_What you will do_
Can you reproduce the records below word for word, starting with the line that contains "Task: Place cursor" and going on through the line that contains "point(1207,401)"?

++++ Dataset rows

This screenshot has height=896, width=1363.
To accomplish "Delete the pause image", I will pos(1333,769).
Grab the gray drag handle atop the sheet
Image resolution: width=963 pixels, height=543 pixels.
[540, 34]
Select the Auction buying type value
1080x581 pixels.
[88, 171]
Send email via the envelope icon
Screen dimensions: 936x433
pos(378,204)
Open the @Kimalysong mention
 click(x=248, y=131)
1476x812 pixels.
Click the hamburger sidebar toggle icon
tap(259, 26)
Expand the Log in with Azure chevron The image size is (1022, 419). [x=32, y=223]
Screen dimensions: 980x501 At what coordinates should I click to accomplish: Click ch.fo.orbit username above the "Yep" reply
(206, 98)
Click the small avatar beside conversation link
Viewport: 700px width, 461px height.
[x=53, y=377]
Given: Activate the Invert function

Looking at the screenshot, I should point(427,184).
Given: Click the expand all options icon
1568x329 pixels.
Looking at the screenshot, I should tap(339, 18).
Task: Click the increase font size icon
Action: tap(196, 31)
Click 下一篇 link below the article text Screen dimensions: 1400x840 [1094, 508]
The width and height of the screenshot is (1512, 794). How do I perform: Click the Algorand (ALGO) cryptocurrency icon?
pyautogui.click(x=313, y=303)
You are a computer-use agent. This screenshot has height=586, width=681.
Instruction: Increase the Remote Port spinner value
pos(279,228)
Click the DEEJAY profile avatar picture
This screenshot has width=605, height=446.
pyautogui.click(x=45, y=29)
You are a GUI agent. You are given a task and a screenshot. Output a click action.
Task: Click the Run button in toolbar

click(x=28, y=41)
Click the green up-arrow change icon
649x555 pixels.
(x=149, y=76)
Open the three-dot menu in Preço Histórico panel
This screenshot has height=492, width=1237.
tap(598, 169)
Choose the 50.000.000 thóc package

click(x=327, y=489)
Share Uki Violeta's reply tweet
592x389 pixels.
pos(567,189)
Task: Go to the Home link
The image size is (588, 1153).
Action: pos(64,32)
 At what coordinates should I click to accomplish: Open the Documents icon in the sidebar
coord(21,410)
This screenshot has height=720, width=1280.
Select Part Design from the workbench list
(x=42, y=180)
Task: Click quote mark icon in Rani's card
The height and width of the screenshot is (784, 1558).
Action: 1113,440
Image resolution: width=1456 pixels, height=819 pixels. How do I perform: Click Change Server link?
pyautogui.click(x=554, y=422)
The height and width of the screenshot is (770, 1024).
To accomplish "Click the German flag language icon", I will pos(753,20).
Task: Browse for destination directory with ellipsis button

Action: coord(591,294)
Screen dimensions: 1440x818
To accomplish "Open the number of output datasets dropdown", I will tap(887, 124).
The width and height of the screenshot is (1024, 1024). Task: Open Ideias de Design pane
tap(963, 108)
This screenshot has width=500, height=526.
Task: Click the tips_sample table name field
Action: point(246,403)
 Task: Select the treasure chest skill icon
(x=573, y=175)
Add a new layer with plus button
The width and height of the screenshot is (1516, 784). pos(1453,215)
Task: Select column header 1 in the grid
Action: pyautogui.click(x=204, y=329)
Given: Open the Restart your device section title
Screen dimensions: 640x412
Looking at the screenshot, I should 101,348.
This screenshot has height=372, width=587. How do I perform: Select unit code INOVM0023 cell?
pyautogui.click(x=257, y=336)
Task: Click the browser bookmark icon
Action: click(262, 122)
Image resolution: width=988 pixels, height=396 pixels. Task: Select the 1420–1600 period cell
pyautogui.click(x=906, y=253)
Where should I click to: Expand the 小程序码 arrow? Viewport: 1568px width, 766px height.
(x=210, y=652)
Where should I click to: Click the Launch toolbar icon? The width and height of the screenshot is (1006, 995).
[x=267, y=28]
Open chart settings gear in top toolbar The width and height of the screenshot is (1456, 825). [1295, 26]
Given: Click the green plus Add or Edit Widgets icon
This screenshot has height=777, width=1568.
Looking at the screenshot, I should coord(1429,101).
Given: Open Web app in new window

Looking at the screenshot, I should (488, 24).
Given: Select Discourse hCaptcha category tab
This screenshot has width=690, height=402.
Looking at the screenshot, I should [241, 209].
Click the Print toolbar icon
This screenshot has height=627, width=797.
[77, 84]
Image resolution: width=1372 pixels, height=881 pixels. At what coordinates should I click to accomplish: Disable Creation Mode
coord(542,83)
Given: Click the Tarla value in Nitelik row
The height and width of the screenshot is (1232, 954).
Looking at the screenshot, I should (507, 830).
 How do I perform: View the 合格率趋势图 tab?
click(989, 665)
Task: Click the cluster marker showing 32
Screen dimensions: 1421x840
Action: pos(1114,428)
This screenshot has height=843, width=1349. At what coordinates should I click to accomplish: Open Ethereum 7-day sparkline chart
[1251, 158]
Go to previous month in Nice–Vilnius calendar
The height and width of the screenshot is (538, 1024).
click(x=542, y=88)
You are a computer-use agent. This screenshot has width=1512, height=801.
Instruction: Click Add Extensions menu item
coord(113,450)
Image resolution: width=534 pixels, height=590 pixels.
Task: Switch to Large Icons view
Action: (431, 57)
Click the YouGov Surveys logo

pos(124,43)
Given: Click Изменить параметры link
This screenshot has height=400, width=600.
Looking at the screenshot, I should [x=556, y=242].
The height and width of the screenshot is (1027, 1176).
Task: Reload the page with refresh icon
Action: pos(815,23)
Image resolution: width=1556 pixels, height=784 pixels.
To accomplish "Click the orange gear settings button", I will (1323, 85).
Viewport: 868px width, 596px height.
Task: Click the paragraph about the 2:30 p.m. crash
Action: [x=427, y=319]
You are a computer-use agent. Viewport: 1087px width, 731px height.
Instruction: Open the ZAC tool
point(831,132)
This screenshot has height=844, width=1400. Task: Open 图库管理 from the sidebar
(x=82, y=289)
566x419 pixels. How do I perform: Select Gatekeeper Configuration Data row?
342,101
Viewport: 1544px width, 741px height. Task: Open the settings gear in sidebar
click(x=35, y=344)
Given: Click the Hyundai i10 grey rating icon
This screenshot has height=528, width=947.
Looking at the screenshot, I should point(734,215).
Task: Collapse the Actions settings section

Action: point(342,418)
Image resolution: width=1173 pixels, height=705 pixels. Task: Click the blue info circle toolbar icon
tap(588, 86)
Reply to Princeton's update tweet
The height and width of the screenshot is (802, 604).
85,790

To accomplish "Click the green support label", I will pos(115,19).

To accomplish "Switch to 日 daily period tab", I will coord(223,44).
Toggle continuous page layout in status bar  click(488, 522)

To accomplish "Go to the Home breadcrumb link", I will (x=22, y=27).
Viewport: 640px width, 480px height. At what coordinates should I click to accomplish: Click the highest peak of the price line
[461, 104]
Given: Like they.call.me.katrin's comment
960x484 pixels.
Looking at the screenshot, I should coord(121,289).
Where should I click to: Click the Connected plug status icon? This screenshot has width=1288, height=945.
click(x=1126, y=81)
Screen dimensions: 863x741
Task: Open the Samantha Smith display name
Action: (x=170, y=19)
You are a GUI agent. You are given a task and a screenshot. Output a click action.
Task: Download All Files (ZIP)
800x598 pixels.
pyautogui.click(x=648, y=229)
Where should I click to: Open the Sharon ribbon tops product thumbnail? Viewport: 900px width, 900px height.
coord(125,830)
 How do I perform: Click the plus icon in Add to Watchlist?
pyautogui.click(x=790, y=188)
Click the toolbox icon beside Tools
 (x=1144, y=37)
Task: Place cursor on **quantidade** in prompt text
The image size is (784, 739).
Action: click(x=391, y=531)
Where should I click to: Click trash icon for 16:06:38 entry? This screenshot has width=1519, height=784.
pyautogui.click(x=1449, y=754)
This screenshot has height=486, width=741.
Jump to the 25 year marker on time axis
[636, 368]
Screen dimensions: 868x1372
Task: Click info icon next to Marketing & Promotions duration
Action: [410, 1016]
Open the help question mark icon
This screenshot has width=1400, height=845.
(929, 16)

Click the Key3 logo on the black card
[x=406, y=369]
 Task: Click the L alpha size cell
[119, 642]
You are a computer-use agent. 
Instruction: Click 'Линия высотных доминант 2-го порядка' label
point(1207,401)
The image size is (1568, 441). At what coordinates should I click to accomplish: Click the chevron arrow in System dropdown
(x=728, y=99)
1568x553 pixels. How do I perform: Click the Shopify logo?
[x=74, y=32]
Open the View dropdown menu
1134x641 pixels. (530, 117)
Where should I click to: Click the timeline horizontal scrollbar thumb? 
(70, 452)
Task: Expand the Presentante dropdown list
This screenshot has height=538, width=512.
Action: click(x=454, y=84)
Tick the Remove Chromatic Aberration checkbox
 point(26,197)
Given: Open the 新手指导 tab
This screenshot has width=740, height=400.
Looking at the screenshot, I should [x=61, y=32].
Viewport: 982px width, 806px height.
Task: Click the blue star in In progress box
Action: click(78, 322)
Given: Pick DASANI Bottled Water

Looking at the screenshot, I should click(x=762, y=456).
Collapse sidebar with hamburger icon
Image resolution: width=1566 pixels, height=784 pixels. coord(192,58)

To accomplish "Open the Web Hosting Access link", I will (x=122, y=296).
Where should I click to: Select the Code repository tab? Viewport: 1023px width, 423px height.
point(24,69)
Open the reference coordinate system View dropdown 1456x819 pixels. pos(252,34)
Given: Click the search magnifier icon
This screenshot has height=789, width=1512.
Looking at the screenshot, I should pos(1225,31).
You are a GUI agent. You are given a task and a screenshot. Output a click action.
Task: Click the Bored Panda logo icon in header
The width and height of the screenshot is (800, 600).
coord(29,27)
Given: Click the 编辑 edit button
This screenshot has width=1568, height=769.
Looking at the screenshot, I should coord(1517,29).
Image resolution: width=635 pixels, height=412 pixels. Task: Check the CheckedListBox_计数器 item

++++++++

_Response to the exercise_
Task: Place cursor on **quantidade** in prompt text
The image size is (784, 739).
Action: click(x=391, y=531)
Where should I click to: Click trash icon for 16:06:38 entry? This screenshot has width=1519, height=784.
pyautogui.click(x=1449, y=754)
This screenshot has height=486, width=741.
Jump to the 25 year marker on time axis
[636, 368]
Screen dimensions: 868x1372
Task: Click info icon next to Marketing & Promotions duration
Action: [410, 1016]
Open the help question mark icon
This screenshot has width=1400, height=845.
(929, 16)

Click the Key3 logo on the black card
[x=406, y=369]
 Task: Click the L alpha size cell
[119, 642]
You are a computer-use agent. 
Instruction: Click 'Линия высотных доминант 2-го порядка' label
point(1207,401)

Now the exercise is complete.